In recent years, the term “thriller” has come to have more than one meaning. Oftentimes when we talk about thrillers today, what we’re describing are psychological suspense stories. A sub-genre of that includes the domestic suspense novel. The domestic suspense novel “really delves into what’s going on in the interior lives of ordinary people,” Gardiner said. “The idea that we can never really know what lurks behind the happy, supposedly normal facade.”

These novels have exploded in popularity since Gone Girl, thought to be the catalyst for readers’ insatiable appetite for domestic and psychological thrillers.

Gone Girl brought it all out into everyone’s consciousness,” Herren said. “And there’s a lot of really great books being written in that genre, which is great for everyone.”

“There’s obviously a hunger for stories that really dig deep into the lives, the minds, the betrayals of ordinary people,” Gardiner said. “Everyday life can be pretty dark and twisty.”

Women Writers Get Their Due

But domestic suspense novels have been around for many years. In the 1940s and ’50s, many of these books were written by women and about women. While male mystery and suspense writers easily received acclaim, female writers didn’t have the same staying power. Many of the domestic suspense novels of this era are out of print today, especially those written by women.

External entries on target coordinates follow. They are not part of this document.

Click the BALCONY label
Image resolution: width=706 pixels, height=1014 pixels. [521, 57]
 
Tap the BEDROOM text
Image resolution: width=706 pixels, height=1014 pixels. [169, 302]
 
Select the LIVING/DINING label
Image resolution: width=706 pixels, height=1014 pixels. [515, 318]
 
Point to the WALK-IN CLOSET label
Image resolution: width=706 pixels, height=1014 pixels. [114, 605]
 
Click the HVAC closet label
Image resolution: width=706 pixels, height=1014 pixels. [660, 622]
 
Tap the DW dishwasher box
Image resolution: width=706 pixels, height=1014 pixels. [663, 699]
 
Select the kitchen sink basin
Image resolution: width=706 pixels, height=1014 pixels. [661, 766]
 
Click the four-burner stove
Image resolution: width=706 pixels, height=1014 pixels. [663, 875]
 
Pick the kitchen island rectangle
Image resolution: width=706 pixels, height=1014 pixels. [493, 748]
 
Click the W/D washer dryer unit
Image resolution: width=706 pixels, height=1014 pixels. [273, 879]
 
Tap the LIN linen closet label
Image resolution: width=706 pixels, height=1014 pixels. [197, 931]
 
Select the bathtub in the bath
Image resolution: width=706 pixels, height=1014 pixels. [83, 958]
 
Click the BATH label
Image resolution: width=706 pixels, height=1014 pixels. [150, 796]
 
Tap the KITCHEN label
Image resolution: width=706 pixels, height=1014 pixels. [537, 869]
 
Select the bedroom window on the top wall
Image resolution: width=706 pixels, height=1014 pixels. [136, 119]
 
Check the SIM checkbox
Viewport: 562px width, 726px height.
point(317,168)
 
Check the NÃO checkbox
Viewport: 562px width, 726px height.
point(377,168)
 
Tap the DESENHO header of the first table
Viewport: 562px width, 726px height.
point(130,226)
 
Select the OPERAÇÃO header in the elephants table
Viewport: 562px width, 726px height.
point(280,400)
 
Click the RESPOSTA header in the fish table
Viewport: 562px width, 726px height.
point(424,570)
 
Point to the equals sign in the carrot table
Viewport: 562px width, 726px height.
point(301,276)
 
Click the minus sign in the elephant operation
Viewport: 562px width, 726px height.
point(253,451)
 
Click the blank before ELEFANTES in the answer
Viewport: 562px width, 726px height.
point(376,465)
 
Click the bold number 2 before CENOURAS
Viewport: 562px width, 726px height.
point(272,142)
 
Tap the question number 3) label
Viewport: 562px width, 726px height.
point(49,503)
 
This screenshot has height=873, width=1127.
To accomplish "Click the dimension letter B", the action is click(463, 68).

“Women writers and books that centered the female experience never got quite the respect they were due in the publishing world, and particularly in crime fiction,” said Greg Herren, author and executive vice president of Mystery Writers of America. Herren said women writers in the mid 20th century were doing just as good work as their male counterparts, but they centered female characters, making it more difficult for their books to receive recognition.

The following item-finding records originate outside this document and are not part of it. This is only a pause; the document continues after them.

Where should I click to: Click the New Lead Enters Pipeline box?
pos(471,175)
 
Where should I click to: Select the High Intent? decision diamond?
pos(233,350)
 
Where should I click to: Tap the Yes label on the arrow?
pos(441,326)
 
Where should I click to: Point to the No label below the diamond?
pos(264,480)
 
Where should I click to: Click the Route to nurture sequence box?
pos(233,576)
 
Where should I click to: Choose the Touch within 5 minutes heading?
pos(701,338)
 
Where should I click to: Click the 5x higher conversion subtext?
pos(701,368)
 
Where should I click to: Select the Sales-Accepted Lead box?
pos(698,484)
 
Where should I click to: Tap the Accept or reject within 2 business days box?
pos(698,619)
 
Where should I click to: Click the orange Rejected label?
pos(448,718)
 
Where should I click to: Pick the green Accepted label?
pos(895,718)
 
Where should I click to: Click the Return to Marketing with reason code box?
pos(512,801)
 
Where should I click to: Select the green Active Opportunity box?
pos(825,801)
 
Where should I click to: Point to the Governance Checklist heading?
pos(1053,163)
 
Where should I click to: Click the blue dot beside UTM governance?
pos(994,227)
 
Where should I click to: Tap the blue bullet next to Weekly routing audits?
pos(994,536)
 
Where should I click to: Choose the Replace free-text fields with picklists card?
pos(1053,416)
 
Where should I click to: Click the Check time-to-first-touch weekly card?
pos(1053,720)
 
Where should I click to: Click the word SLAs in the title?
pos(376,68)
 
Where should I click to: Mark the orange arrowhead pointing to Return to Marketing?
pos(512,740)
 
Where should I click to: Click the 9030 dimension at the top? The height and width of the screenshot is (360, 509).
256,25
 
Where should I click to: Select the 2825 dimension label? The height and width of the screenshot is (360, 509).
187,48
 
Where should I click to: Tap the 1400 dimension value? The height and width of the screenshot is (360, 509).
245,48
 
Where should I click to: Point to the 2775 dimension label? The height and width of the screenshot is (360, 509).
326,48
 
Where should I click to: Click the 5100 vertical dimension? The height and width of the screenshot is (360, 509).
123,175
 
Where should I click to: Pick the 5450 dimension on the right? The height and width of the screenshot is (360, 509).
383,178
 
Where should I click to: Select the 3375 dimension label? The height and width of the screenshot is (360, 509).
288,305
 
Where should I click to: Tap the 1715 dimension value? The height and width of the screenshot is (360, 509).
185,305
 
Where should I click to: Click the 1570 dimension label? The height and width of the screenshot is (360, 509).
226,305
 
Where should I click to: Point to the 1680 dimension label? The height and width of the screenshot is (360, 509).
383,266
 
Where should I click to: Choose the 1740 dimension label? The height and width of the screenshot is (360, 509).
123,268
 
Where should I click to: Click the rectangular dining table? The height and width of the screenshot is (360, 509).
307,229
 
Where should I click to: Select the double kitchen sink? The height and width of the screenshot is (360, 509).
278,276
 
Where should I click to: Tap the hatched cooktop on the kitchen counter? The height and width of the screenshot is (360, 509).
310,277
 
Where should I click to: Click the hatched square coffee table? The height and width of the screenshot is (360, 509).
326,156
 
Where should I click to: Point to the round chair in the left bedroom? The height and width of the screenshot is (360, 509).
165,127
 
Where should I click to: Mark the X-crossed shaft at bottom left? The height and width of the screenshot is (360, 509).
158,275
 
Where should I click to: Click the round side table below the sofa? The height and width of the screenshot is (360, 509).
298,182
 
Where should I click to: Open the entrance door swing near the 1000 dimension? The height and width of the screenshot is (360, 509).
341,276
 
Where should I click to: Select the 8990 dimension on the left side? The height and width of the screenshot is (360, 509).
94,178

The writers and main characters of these stories haven’t changed in 70 years: today’s most popular domestic suspense novels are stories about women, with female authors leading the charge. Beyond Gillian Flynn, authors such as Greer Hendricks, Lisa Jewell, Paula Hawkins, Liane Moriarty, Shari Lapena, Mary Kubica, and many more have written popular domestic thrillers in the past ten years.

“It’s become blessedly obvious that female protagonists and female authors can write the hell out of all kinds of thrillers,” Gardiner said. “Heroines will draw huge audiences.”

Trends in Domestic Suspense

One major trend in the genre can be found in the titles. So many of the popular thrillers feature a feminine word in the name: girl, woman, mother, wife, and sister can be found in numerous thriller titles each year. Unlike decades past, readers and publishers are embracing the women-led stories featured in domestic suspense. Instead of being a liability, readers and publishers embrace them.

Another major characteristic of domestic suspense novels is the source of the conflict: interpersonal relationships. In all of these novels, characters keep or uncover secrets between spouses, siblings, parent and child, and friends.

At first, the conflicts in domestic thrillers can seem tame compared to the plots of international spy novels. But readers connect to these types of conflicts precisely because they are relatable. These are stories of ordinary people with extraordinary secrets. It could be anyone you know. It could be you.

“What happens when the person you married turns out to be a sociopath?” Herren said of the appeal of domestic suspense.

Psychological Thrillers Aren’t Going Anywhere

Discovering the dark past of ordinary people is exhilarating and frightening, and exactly why we crave these stories. And the demand for domestic thrillers is here to stay.

“Obviously I think the genre is here to stay,” Gardiner said. “I cannot predict past tomorrow. Who knows? Somebody is going to just come shooting out of the gate and blow us all out of the water with something fresh and exciting.”